Après La transparence selon Irina et Le silence selon Manon, Benjamin Fogel boucle brillamment a trilogie de « prospective » avec L’absence selon Camille, un drôle de thriller qui fait autant réfléchir qu’il passionne…
Trois ans, il nous a fallu attendre trois ans pour connaître le mot de la fin de la trilogie Irina/Manon/Camille de Benjamin Fogel ! Il faut dire que l’animal ne manque pas d’occupations, entre son excellente maison d’édition Playlist Society et son goût pour la musique à tête chercheuse, il n’a pas dû lui être facile de s’arrêter pour écrire les quatre cent pages de L’absence selon Camille.
Bon, on parle de trilogie maintenant que l’affaire est « bouclée » (mais, soyons honnête, tout ça pourrait continuer, vue la fin « ouverte » de ce troisième volume, dont on aurait presque hâte de connaître la suite), mais les choses ne sont pas si simples que ça : Manon se déroulait avant Irina, dont Camille est la vraie suite, tout en intégrant des personnages de Manon. Vous suivez toujours ? Les lecteurs des deux premiers volumes seront à l’aise avec L’absence selon Camille, mais les autres auront sans doute quelques difficultés pour s’y retrouver dans la jungle touffue d’un récit qui se construit sur une telle multitude de personnages, chacun ayant droit à son histoire sur quelques pages (ou plus, pour les plus importants). A noter que l’auteur utilise le « Je » seulement pour Camille, personnalité très floue, tant du point de vue « genre » que psychologique : comme le titre l’indique, Camille est finalement une sorte de spectre, porte parole d’un groupe d’activistes, qui ne va acquérir une existence tangible que quand il/elle sera emprisonné(e) par le gouvernement français pour complicité avec des terroristes. Le fait que ce « trou noir » dont tout le monde, homme ou femme, tombe amoureux, existe avant tout sur les réseaux sociaux, au point de devenir une force politique notable, peut-être la seule capable de s’opposer à l’extrême-droite, n’est pas l’un des points les moins passionnants du roman de Fogel.

----------

CONSIGNE: D'après l'extrait, pourquoi ceux qui n'ont pas lu les deux premiers volumes auront-ils sans doute du mal à s'y retrouver dans L'absence selon Camille ? Répondez en une à trois phrases. La liste ci-dessous n'est pas nécessaire.

----------

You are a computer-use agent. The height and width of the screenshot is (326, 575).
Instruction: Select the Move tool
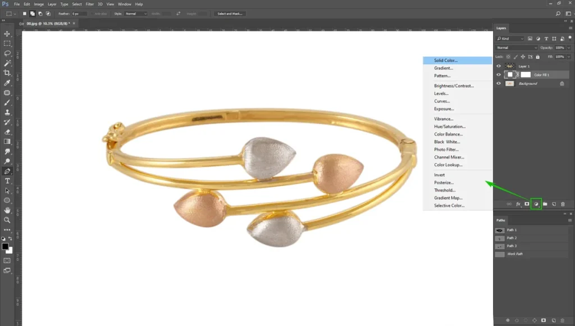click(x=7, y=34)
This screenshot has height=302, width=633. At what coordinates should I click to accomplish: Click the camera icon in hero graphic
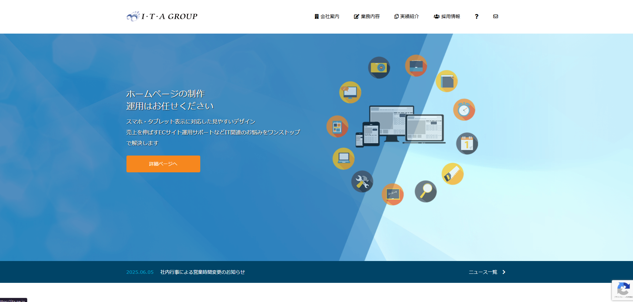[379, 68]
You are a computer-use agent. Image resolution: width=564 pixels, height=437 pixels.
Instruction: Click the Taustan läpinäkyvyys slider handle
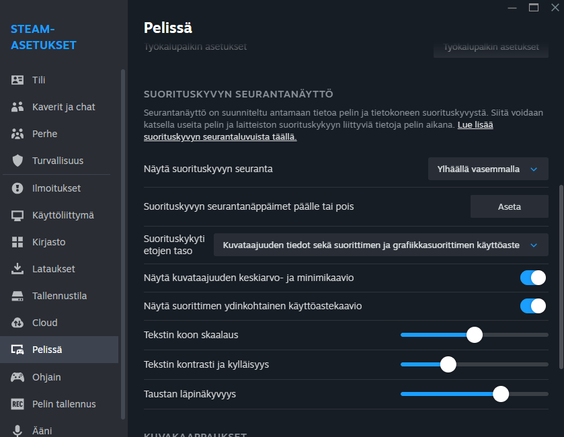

----------

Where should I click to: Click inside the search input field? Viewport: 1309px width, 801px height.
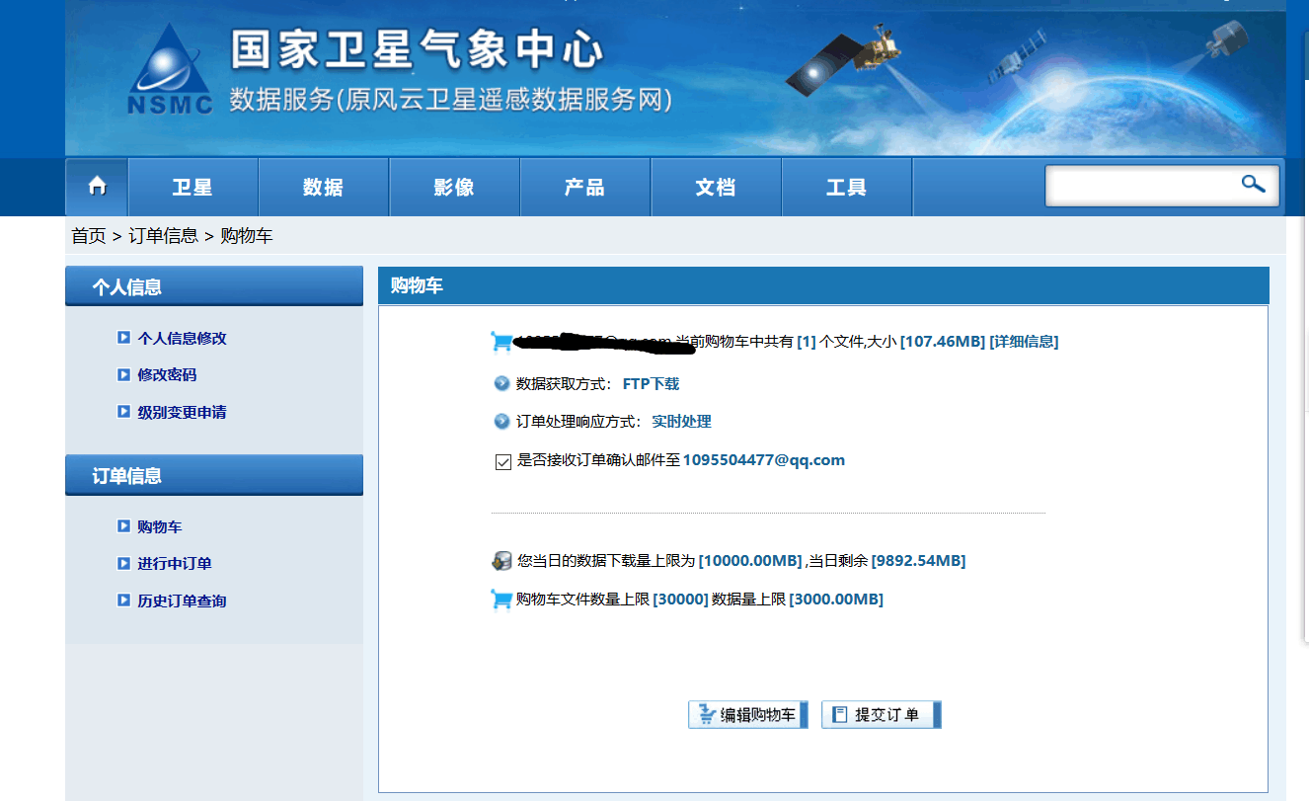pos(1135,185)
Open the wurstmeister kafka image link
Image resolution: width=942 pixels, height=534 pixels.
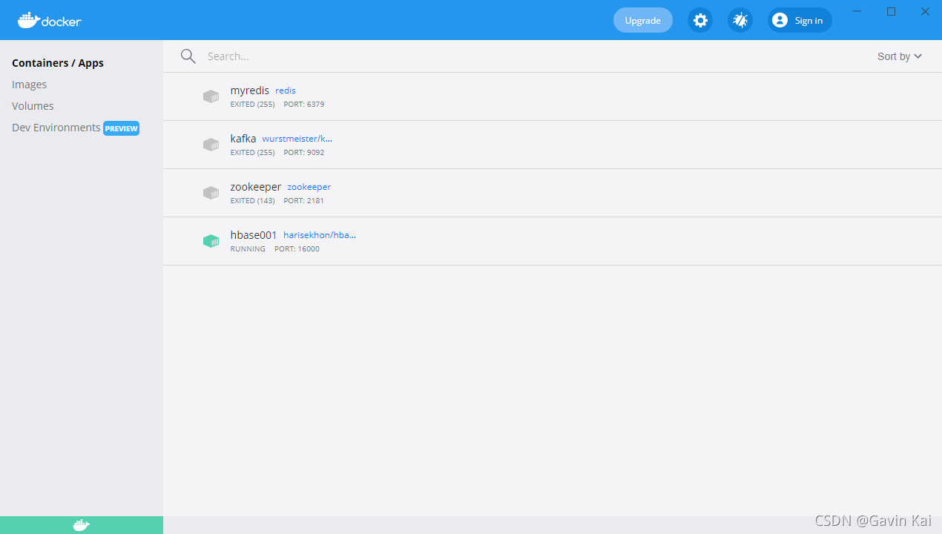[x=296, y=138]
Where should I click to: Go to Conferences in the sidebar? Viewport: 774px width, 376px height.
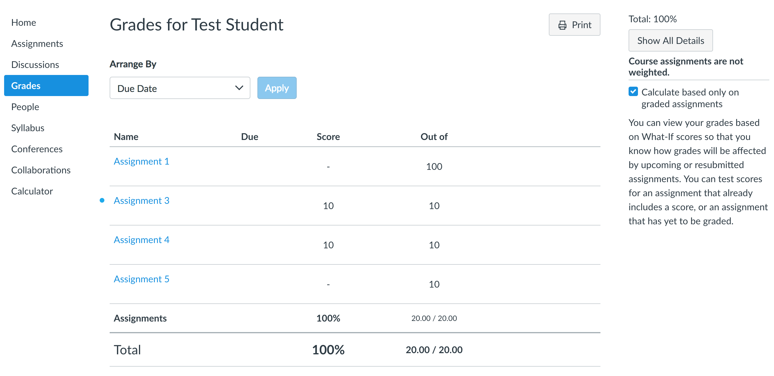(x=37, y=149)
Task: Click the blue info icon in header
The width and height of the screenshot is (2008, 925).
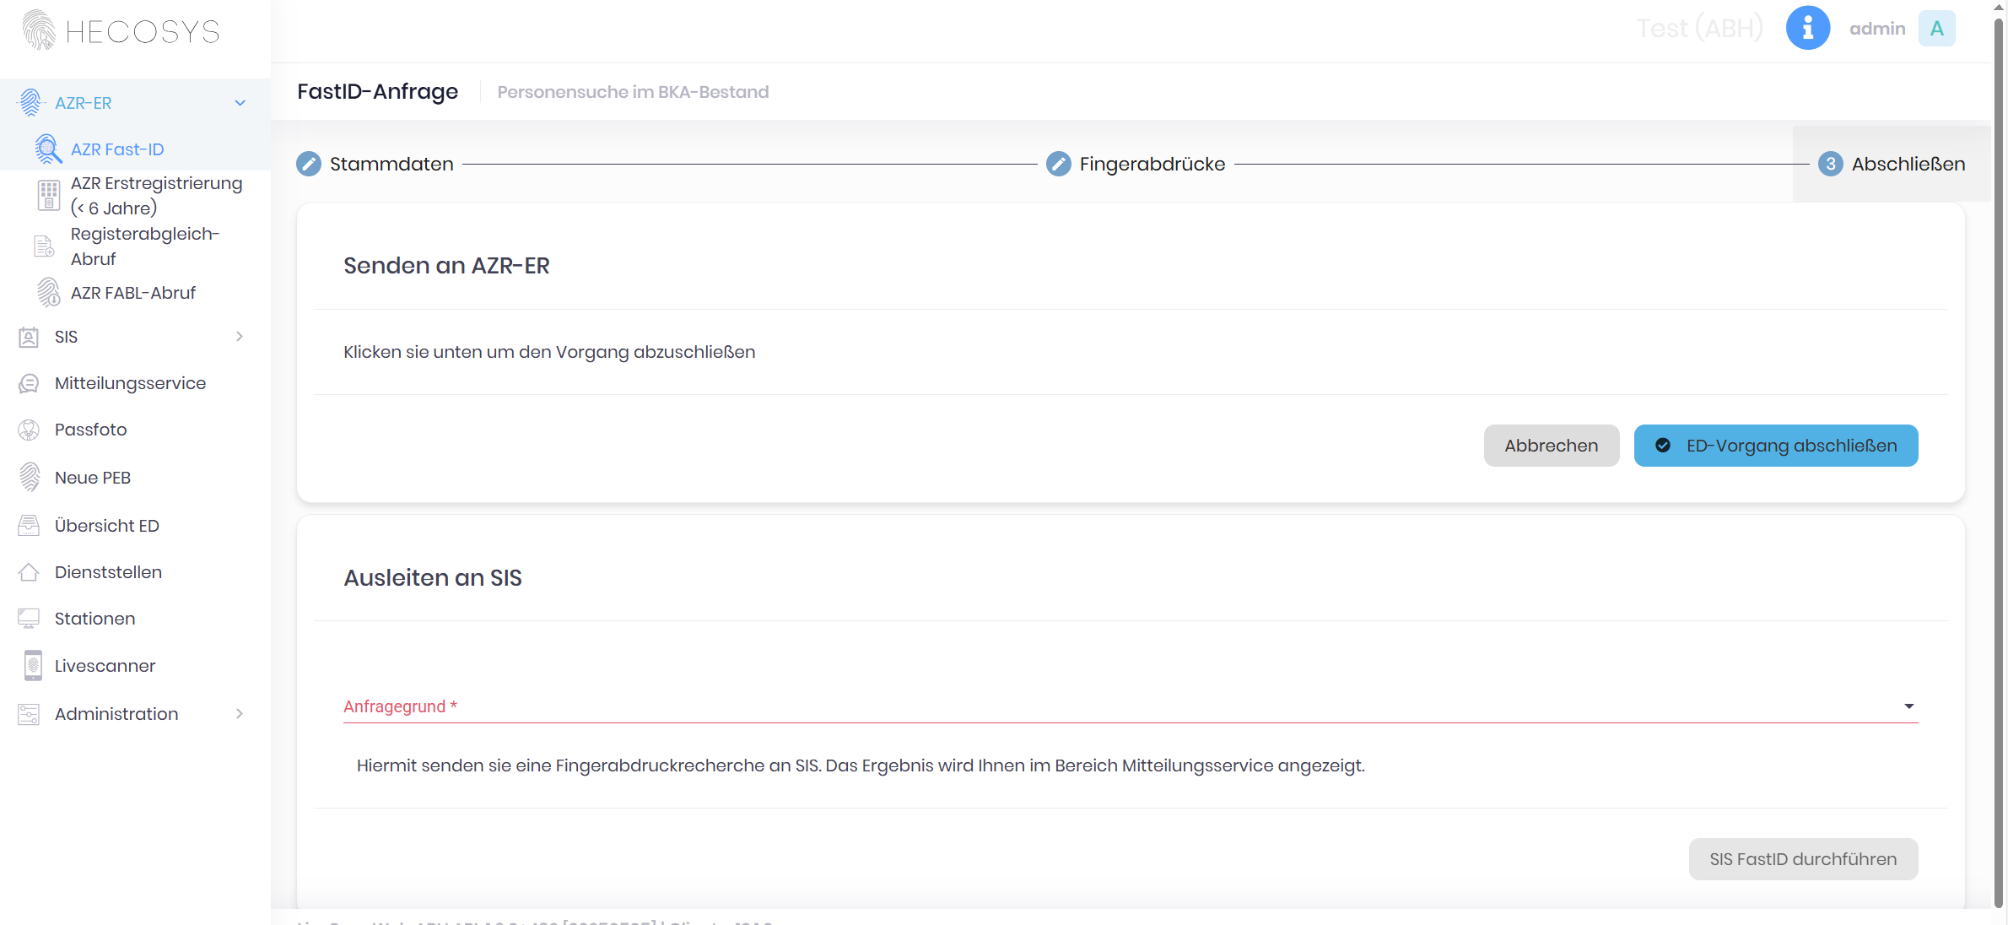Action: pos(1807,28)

----------

EXERCICE CORRIGÉ: Le récit se construit sur une multitude de personnages, et chacun a droit à son histoire sur quelques pages, ou davantage pour les plus importants. L'extrait compare cet ensemble à une « jungle touffue » où ces lecteurs auront du mal à se repérer.